# [Written problem]
Return, unchanged, the part of the listing below that opens with the line containing "Select the location pin beside The Seclusion" and closes with the line containing "(1447, 144)", both of those lines included.

:: Extracted entries

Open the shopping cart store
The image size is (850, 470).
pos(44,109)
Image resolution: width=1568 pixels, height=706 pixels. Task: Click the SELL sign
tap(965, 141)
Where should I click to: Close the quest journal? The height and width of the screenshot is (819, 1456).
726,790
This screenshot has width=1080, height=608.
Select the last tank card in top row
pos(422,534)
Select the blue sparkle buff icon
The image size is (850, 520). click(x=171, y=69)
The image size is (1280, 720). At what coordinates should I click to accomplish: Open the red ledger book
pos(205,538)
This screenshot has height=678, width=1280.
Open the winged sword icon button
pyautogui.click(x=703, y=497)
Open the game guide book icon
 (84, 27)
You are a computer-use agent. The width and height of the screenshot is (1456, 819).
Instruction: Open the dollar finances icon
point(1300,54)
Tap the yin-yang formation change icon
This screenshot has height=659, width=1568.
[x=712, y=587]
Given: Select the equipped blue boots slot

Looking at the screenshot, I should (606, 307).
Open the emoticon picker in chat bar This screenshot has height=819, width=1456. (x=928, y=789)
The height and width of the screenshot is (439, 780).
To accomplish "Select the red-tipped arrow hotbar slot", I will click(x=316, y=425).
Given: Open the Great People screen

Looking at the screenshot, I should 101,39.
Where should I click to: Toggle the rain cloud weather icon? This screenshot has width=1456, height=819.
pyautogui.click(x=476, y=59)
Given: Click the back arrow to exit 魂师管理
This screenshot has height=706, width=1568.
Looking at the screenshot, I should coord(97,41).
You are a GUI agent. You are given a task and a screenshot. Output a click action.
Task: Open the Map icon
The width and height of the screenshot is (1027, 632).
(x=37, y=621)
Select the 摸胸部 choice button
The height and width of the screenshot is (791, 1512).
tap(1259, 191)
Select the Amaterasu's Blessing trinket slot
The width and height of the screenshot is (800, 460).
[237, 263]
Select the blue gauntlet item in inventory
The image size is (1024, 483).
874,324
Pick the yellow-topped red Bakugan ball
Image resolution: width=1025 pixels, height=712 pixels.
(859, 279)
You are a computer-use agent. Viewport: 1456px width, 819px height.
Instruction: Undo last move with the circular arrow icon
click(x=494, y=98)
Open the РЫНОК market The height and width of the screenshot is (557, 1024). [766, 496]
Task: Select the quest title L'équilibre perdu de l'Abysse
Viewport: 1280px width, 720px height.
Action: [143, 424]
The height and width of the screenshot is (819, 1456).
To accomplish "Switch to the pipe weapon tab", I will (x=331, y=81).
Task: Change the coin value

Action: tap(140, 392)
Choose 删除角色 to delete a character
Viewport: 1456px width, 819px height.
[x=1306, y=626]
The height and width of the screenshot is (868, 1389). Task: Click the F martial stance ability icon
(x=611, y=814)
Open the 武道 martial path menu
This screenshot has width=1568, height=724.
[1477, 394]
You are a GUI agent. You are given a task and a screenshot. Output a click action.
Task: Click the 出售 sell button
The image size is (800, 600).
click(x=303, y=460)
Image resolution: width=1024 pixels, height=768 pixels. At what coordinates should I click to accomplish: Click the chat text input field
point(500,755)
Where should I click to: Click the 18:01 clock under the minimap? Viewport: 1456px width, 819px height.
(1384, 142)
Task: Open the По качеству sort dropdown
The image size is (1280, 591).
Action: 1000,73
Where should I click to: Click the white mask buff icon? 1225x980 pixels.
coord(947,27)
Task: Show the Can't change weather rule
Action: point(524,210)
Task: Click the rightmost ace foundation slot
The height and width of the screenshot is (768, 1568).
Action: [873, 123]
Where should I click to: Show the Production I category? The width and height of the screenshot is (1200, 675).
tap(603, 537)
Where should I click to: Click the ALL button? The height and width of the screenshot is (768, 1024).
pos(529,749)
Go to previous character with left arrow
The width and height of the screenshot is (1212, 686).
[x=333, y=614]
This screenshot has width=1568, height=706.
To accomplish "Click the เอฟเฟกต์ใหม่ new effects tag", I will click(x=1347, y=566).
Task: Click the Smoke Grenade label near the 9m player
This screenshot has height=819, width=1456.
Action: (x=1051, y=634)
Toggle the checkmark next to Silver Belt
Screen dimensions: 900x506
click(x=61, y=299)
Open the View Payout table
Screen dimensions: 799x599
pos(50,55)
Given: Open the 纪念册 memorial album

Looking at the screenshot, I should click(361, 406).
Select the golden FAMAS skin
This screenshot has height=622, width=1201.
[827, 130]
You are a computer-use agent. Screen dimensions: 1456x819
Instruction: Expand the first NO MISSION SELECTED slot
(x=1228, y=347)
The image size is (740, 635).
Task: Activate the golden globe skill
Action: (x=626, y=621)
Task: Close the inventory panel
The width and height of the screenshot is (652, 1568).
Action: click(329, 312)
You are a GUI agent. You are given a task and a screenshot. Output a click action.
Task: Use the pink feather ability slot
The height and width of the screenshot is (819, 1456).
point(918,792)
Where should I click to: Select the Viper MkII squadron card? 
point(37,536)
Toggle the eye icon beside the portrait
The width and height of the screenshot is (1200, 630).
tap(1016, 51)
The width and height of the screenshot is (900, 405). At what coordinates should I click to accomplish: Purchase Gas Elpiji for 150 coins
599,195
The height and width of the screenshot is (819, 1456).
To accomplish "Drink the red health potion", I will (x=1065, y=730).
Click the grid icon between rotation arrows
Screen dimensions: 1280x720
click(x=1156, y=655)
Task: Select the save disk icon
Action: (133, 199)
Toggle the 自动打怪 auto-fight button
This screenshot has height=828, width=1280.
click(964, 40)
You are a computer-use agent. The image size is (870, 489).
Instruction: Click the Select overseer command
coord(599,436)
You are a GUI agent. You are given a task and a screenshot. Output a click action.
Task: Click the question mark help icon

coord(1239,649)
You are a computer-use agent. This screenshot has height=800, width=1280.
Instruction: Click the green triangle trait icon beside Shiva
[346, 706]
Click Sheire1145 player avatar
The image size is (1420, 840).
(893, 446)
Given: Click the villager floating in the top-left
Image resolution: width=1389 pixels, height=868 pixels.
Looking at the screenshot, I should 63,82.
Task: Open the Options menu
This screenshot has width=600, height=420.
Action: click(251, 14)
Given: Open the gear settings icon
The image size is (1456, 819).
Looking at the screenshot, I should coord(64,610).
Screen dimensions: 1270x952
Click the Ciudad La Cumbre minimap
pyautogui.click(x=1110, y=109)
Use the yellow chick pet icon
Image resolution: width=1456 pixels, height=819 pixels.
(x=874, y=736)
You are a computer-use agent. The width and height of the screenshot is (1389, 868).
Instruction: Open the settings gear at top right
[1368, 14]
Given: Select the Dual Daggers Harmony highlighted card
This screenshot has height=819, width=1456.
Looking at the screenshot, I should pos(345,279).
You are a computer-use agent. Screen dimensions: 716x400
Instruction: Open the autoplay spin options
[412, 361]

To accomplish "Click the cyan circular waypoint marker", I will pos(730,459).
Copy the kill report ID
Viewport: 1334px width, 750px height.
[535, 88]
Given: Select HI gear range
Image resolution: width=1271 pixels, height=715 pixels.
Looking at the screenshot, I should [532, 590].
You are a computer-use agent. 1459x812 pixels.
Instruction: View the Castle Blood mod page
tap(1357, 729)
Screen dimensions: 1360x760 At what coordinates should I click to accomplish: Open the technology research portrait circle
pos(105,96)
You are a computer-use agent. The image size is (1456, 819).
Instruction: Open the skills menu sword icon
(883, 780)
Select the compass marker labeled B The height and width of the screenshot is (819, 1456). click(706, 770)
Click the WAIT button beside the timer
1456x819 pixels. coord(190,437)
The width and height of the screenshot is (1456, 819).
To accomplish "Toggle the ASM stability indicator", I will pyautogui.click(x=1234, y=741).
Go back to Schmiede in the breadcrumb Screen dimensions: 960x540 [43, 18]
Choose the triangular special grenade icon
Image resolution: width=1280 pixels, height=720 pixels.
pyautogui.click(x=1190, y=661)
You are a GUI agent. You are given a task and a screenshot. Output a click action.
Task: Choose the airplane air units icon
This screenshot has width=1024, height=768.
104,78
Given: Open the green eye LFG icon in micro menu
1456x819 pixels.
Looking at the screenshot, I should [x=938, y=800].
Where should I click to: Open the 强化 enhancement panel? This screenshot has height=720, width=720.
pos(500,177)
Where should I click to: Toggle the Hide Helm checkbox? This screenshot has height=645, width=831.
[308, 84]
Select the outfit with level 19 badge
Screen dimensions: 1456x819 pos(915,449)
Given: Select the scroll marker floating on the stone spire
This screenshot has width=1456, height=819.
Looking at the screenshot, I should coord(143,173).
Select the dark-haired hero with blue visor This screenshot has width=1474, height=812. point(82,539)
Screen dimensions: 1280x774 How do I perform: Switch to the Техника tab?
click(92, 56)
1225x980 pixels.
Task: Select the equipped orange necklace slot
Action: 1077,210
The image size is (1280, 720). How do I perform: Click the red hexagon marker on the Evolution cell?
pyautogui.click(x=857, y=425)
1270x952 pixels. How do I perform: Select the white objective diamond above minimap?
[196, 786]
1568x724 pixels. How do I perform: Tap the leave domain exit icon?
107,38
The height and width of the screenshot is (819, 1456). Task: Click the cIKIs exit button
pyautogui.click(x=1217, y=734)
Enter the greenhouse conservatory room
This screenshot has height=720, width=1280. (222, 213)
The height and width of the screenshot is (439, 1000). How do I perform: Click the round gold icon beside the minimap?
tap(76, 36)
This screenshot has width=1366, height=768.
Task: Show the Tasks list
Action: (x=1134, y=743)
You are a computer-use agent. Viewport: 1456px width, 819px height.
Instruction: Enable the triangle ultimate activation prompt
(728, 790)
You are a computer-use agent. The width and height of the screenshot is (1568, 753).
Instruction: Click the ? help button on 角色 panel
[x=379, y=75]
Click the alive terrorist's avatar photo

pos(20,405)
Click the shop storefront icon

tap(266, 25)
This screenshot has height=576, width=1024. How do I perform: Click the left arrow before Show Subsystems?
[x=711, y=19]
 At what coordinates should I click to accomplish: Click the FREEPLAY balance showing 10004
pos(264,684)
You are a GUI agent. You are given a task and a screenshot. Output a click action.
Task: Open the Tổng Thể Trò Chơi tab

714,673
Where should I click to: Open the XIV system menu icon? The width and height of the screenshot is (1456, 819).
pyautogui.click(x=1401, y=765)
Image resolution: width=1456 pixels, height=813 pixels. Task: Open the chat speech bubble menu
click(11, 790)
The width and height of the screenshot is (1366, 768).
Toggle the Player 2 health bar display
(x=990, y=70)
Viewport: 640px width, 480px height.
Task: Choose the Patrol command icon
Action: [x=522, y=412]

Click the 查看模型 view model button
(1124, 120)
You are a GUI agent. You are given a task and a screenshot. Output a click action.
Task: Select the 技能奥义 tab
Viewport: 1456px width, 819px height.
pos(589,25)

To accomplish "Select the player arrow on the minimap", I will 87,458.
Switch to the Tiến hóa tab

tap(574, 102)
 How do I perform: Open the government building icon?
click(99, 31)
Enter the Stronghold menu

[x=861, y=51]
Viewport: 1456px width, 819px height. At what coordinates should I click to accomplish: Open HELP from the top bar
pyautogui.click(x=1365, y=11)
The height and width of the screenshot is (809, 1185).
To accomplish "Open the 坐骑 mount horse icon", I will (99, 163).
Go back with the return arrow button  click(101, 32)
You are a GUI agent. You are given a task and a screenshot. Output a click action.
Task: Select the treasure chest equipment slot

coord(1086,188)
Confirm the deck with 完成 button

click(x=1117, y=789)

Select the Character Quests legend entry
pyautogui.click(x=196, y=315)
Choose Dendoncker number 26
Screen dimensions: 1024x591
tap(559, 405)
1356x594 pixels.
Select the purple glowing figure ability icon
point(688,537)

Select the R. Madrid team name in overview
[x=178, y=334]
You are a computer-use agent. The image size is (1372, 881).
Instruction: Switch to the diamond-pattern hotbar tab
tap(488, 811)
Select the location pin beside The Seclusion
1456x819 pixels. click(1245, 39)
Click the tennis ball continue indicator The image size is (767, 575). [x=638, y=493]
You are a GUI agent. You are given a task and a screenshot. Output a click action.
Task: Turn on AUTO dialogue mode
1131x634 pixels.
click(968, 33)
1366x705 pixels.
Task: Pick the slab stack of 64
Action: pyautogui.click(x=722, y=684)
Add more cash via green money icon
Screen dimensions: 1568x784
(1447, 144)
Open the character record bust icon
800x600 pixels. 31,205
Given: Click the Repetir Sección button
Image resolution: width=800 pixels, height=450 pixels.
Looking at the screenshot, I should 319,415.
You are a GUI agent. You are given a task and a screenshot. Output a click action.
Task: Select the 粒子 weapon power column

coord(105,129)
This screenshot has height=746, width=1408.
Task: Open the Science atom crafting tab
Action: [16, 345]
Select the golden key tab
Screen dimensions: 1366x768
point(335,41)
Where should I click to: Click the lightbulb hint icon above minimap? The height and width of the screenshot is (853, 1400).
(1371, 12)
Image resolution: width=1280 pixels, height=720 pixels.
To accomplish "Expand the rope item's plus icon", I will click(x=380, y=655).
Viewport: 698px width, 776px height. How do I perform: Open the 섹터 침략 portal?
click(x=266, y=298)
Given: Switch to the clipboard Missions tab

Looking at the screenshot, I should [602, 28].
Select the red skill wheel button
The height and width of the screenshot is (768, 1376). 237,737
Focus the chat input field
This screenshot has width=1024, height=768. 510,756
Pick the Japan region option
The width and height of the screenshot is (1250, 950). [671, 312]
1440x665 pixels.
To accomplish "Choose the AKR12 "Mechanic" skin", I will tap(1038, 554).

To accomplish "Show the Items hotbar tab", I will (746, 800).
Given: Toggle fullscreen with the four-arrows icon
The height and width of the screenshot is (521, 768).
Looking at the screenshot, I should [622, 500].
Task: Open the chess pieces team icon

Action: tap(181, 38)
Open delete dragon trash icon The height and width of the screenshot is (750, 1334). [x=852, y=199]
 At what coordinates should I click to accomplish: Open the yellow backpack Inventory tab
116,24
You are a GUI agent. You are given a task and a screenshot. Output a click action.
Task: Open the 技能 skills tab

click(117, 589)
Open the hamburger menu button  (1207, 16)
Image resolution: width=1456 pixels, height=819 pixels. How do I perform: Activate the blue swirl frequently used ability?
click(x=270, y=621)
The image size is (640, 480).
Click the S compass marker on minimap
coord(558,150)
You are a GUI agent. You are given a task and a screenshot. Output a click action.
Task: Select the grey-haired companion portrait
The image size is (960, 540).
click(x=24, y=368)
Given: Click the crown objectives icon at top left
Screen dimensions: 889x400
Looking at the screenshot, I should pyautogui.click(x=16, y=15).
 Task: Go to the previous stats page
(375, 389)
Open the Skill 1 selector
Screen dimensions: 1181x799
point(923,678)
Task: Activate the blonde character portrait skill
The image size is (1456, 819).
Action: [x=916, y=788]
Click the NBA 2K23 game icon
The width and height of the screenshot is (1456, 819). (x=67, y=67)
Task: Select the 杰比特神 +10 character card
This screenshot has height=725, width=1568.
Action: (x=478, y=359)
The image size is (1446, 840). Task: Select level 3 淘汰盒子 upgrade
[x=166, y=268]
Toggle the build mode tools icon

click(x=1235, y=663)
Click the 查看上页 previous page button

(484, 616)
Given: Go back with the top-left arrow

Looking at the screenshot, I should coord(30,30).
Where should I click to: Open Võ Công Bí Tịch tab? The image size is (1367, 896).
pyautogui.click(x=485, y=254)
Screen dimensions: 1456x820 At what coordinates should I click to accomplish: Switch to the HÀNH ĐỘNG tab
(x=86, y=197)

::::

# [Expected output]
Select the location pin beside The Seclusion
1456x819 pixels. click(1245, 39)
Click the tennis ball continue indicator The image size is (767, 575). [x=638, y=493]
You are a GUI agent. You are given a task and a screenshot. Output a click action.
Task: Turn on AUTO dialogue mode
1131x634 pixels.
click(968, 33)
1366x705 pixels.
Task: Pick the slab stack of 64
Action: pyautogui.click(x=722, y=684)
Add more cash via green money icon
Screen dimensions: 1568x784
(1447, 144)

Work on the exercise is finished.